Pourquoi le contexte rend la Demand Gen indispensable
La montée en puissance de la Demand Gen n’est pas un effet de mode. Elle est souvent déclenchée par une pression externe sur le modèle d’acquisition.
Chez Livestorm, Thibaut Davoult explique qu’après l’explosion du paid media pendant le Covid, le coût d’acquisition a drastiquement augmenté. Pour maintenir un niveau de performance, ils ont dû mettre en place une échelle de KPIs intermédiaires : exposition → interaction → contact commercial.
Pendant sa précédente expérience chez PlayPlay, Domitille a vécu une autre réalité : l’internationalisation et une réduction de budget post-série C. Résultat : une mutualisation des efforts marketing indispensable.
« Quand les budgets sont contraints, chaque contenu doit pouvoir vivre sur plusieurs marchés, dans plusieurs formats. Sinon, on jette de l’argent par les fenêtres. »

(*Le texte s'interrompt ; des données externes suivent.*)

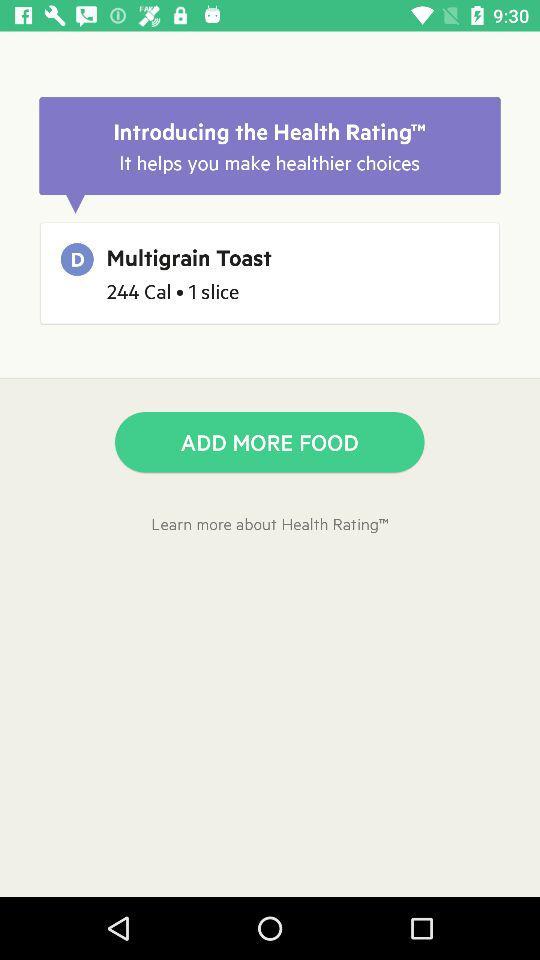  What do you see at coordinates (270, 522) in the screenshot?
I see `the learn more about` at bounding box center [270, 522].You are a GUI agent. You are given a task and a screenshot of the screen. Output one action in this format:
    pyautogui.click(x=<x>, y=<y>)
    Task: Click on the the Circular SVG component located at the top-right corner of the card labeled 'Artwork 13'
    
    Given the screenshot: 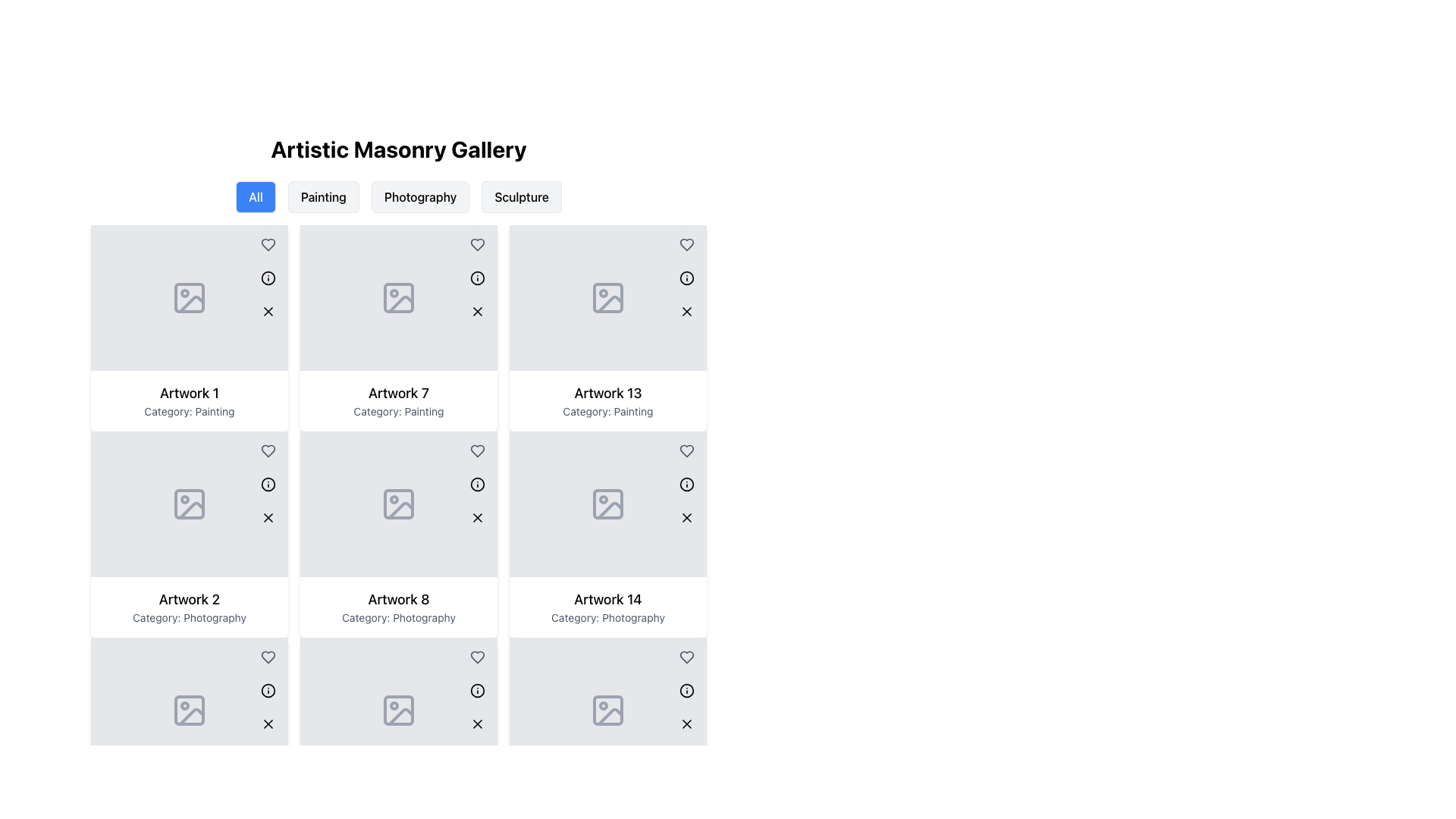 What is the action you would take?
    pyautogui.click(x=686, y=278)
    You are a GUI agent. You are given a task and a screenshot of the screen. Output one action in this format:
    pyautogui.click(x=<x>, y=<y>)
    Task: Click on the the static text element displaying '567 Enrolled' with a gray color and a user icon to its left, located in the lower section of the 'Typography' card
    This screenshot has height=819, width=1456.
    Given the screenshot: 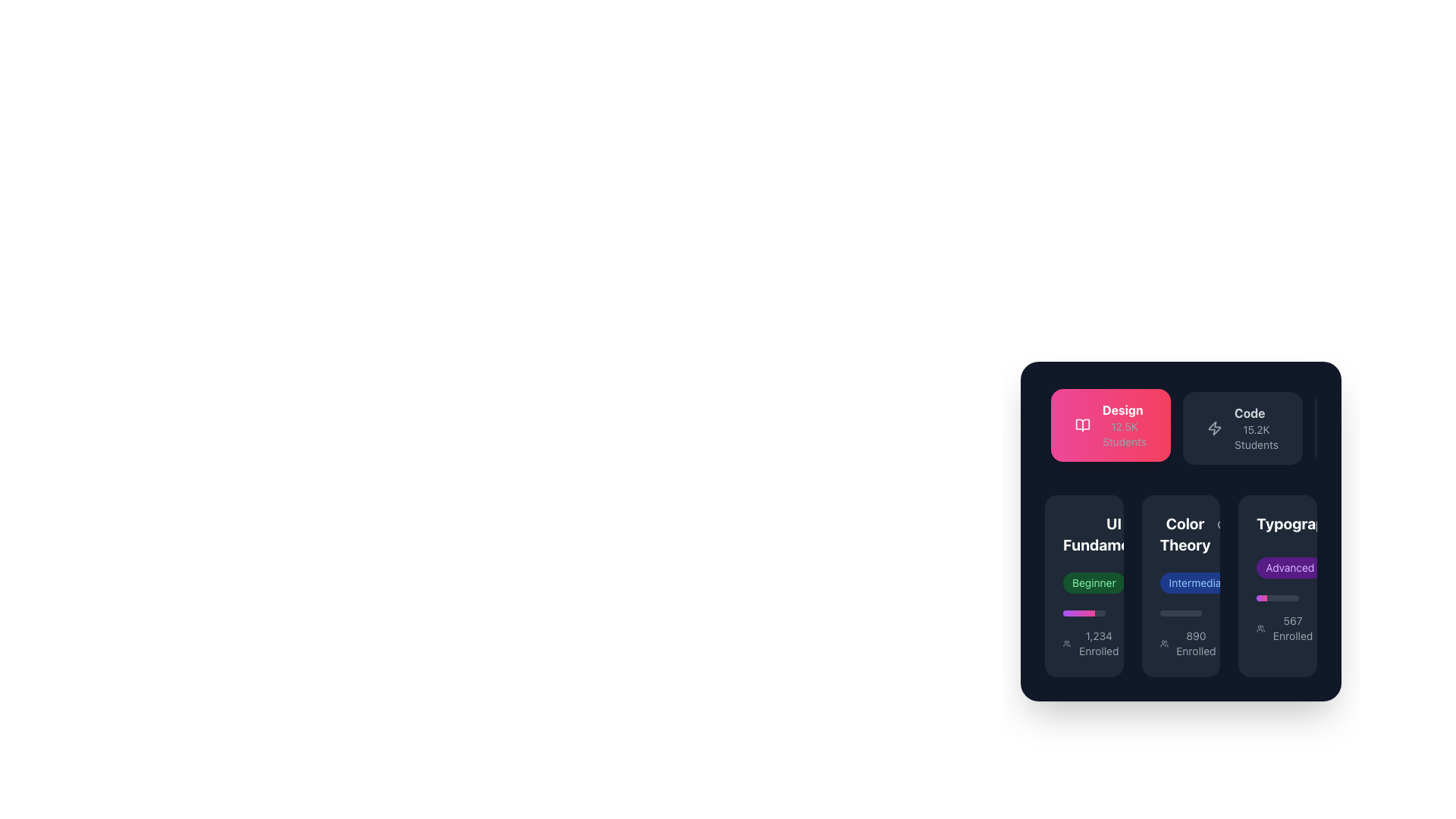 What is the action you would take?
    pyautogui.click(x=1277, y=629)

Ce sont ces contraintes qui ont poussé les 2 entreprises à développer une stratégie Demand Gen solide et scalable.
Les 4 piliers pour construire une stratégie Demand Gen performante
1. Les Webinars & événements réplicables
Plutôt que de multiplier les actions déconnectées, il est essentiel de bâtir une stratégie cohérente et articulée autour de 4 leviers majeurs.
Les événements thématiques sont parfaits pour segmenter l’audience en fonction de son niveau de maturité. Chez PlayPlay, Domitille a mis en place un Content Summit, conçu pour être dupliqué par marché :
« Un même contenu peut nourrir à la fois l’awareness, la lead gen, et le sales enablement si on pense sa réutilisation dès le départ. »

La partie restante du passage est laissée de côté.